------ 原文节选
跳到主要内容

HDFS 权限判断

基础概念

parent path和ancestor path

hdfs权限判断中, 经常需要判断当前路径是否有权限, 父级路径是否有权限. 如果父级路径本身就不存在, 那么需要引入一个概念, 祖先路径(ancestor path), 也就是上一个真实存在的父节点.

比如创建一个文件, 其实是需要父节点的w+x权限的, 具体而言是"ancestor path"的(w+x)权限. 理清楚了这个概念, 处理文件夹和文件的权限的时候, 对概念就非常清晰了.

如果父级节点存在, 那祖先节点其实就等同于父级节点. 如果一路都不存在, 那祖先节点其实是根路径(/).

比如当前路径(/a/b/c)为path, 上一级(/a/b)为parent path, ancestor path为上级节点中真实存在的节点, 如果/a/b存在, 则是/a/b, 否则可能为/a或者/.

查找ancestor path的算法:

    for(; ancestorIndex >= 0 && inodes[ancestorIndex] == null;
ancestorIndex--);

hdfs代码解析清楚说明了父类路径(parent)和祖先路径(ancestor)的区别.

package org.apache.hadoop.hdfs.server.namenode;

public class FSPermissionChecker implements AccessControlEnforcer {

/**
* Check whether current user have permissions to access the path.
* Traverse is always checked.
*
* Parent path means the parent directory for the path.
* Ancestor path means the last (the closest) existing ancestor directory
* of the path.
* Note that if the parent path exists,
* then the parent path and the ancestor path are the same.
*
* For example, suppose the path is "/foo/bar/baz".
------------
------ 所给记录
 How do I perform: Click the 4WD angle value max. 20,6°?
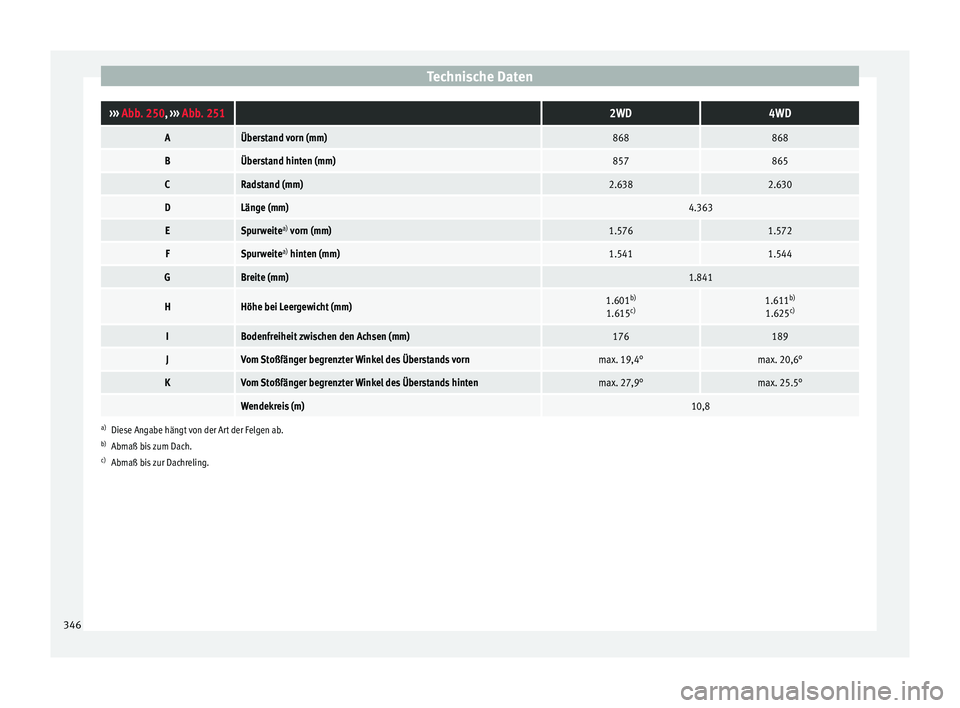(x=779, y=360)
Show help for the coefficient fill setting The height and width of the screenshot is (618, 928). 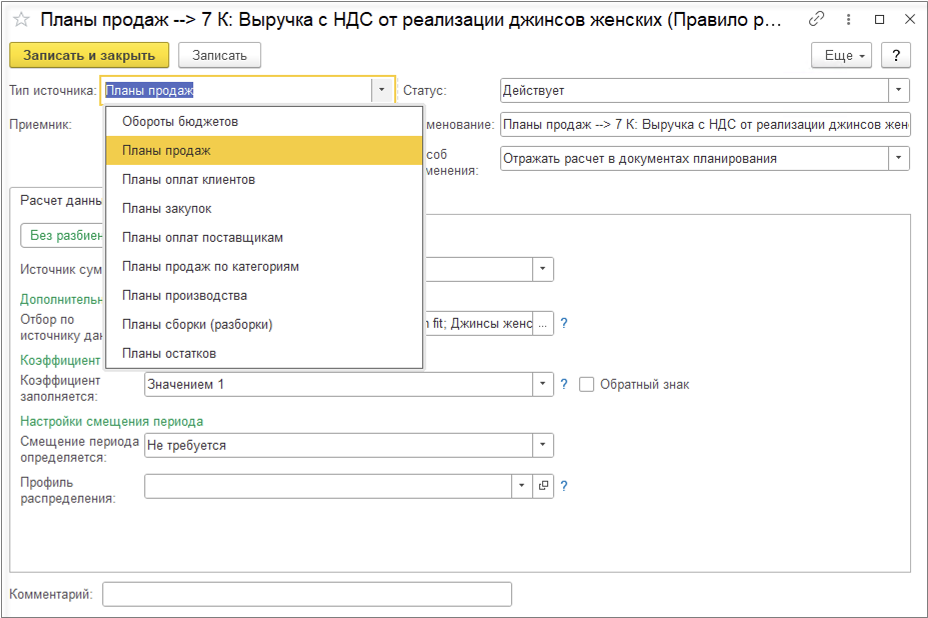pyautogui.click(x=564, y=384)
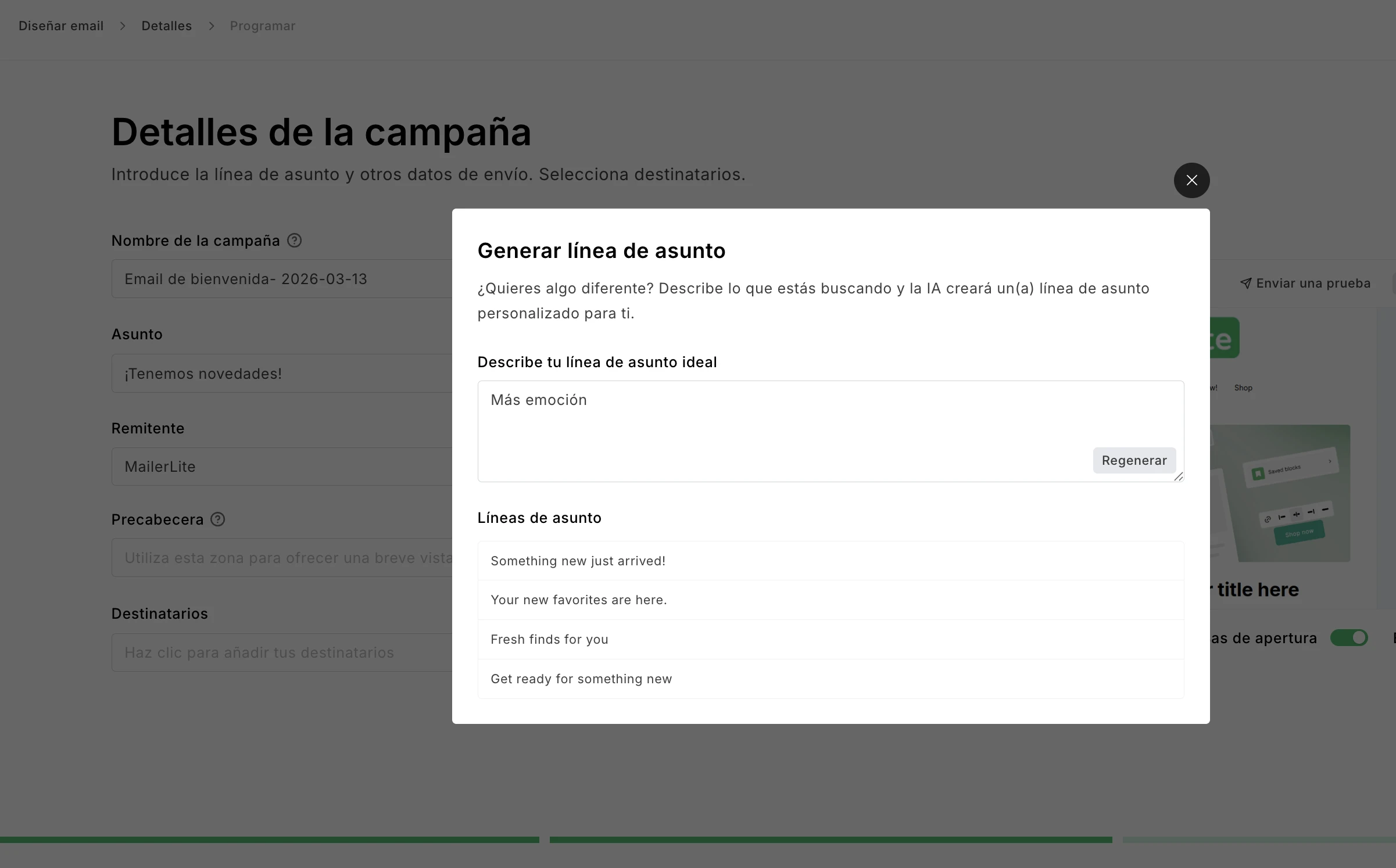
------------
------ 所给记录
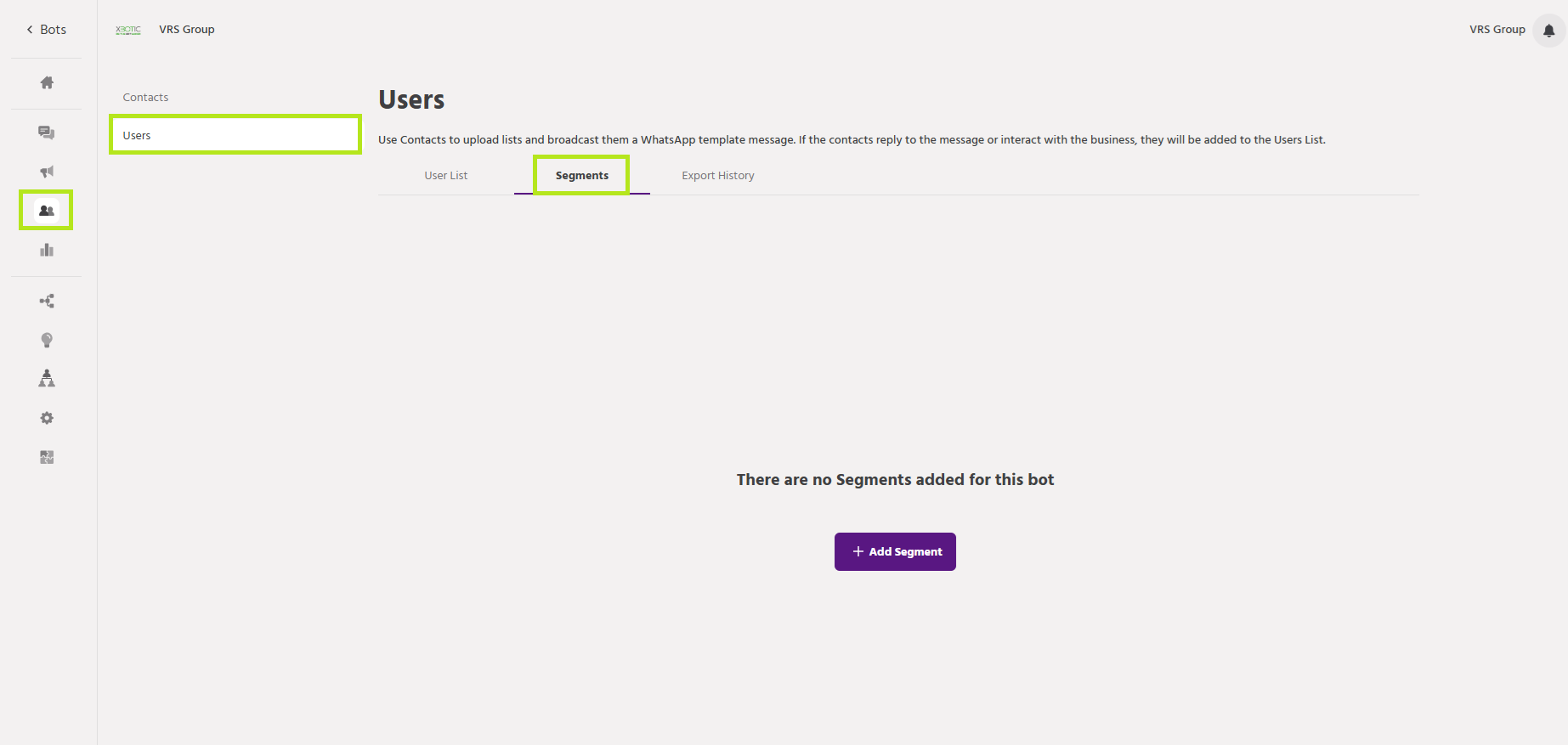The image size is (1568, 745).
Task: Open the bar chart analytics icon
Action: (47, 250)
------------
------ 所给记录
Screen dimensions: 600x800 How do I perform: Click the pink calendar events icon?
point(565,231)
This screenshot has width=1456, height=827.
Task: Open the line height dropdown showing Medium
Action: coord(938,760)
------------
### 书面练习
(1) 请将HDFS权限判断原文中从"hdfs权限判断中, 经常需要判断当前路径是否有权限, 父级路径是否有权限."到"理清楚了这个概念, 处理文件夹和文件的权限的时候, 对概念就非常清晰了."的部分一字不差地重新写出。
(2) 上述记录中有多少行包含字符串"Open"？请仅给出数字。

### 练习答案
(1)
hdfs权限判断中, 经常需要判断当前路径是否有权限, 父级路径是否有权限. 如果父级路径本身就不存在, 那么需要引入一个概念, 祖先路径(ancestor path), 也就是上一个真实存在的父节点.

比如创建一个文件, 其实是需要父节点的w+x权限的, 具体而言是"ancestor path"的(w+x)权限. 理清楚了这个概念, 处理文件夹和文件的权限的时候, 对概念就非常清晰了.

(2) 2